*** Begin section ***

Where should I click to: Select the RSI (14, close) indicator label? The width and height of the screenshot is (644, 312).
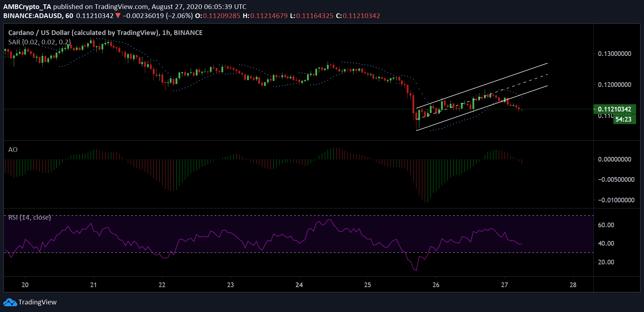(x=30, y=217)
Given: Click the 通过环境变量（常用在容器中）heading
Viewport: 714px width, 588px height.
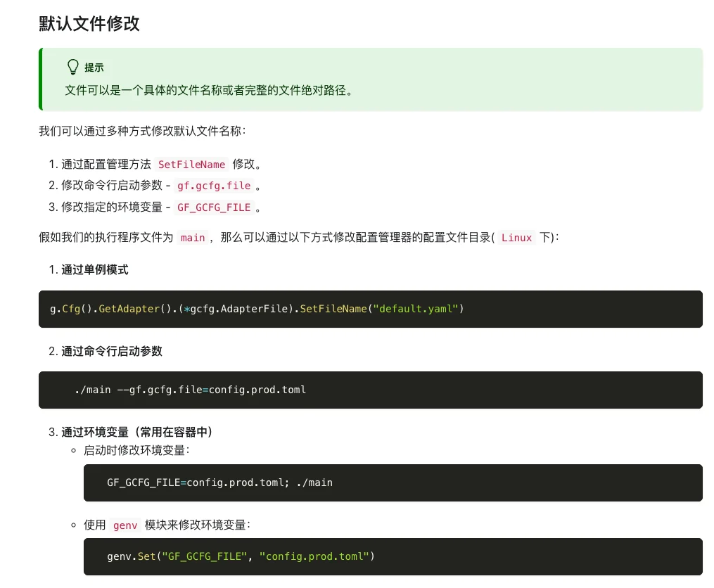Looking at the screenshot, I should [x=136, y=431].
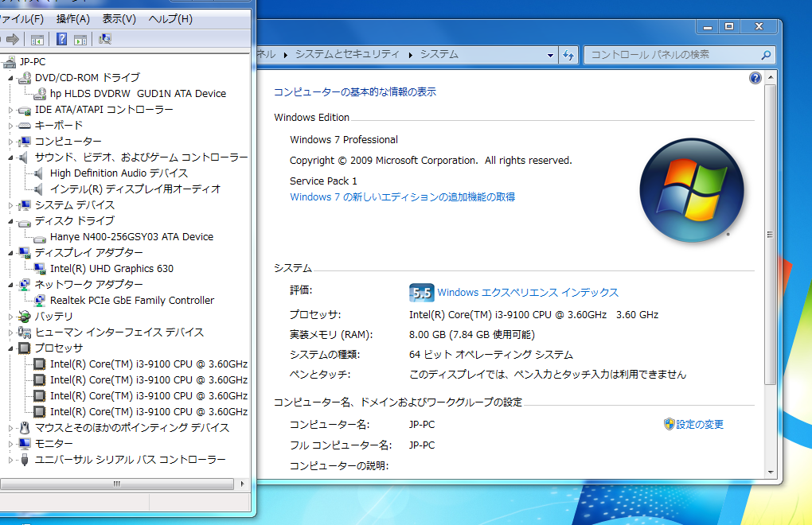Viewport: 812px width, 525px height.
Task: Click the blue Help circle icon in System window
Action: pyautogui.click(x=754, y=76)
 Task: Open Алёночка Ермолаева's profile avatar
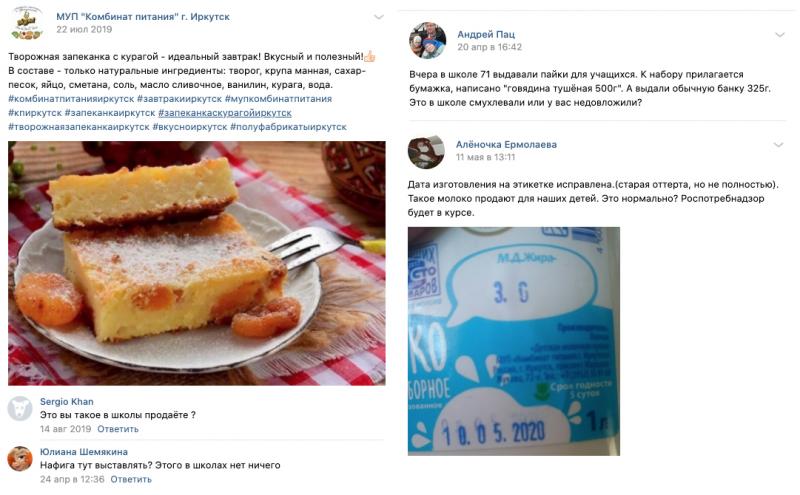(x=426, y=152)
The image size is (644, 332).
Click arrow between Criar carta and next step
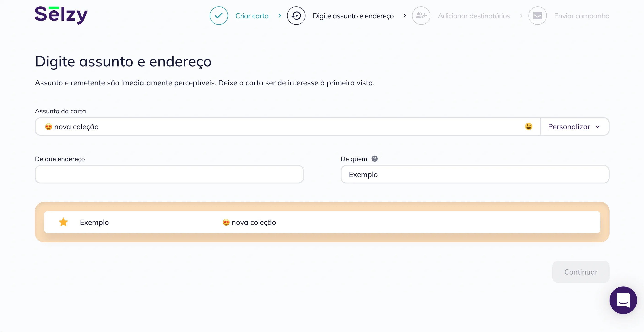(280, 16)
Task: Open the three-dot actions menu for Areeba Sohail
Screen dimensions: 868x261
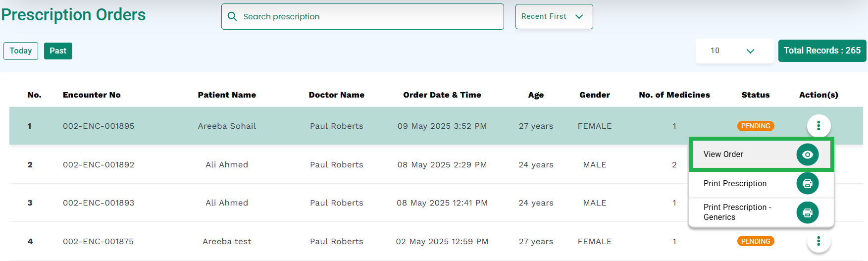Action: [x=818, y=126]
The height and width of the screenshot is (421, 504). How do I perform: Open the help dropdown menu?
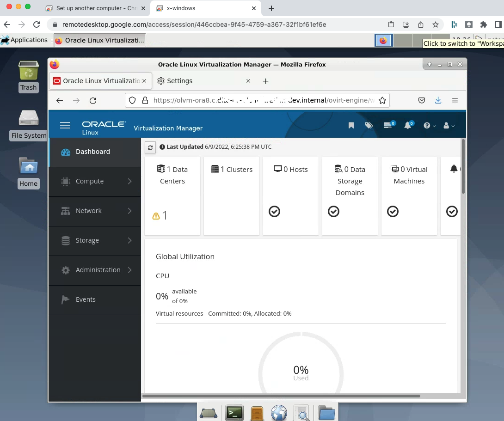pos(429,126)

*** End section ***

• **Work instructions**
The expected output is the complete listing, word for word, without any picture.

• **Solution to the problem**
Where should I click to: Select the RSI (14, close) indicator label? The width and height of the screenshot is (644, 312).
(x=30, y=217)
Given: Click the 通过环境变量（常用在容器中）heading
Viewport: 714px width, 588px height.
Looking at the screenshot, I should [x=136, y=431].
Viewport: 812px width, 525px height.
Task: Click the blue Help circle icon in System window
Action: pyautogui.click(x=754, y=76)
 Task: Open Алёночка Ермолаева's profile avatar
(x=426, y=152)
The image size is (644, 332).
Click arrow between Criar carta and next step
(280, 16)
Task: Open the three-dot actions menu for Areeba Sohail
Screen dimensions: 868x261
Action: [x=818, y=126]
The height and width of the screenshot is (421, 504). How do I perform: Open the help dropdown menu?
pos(429,126)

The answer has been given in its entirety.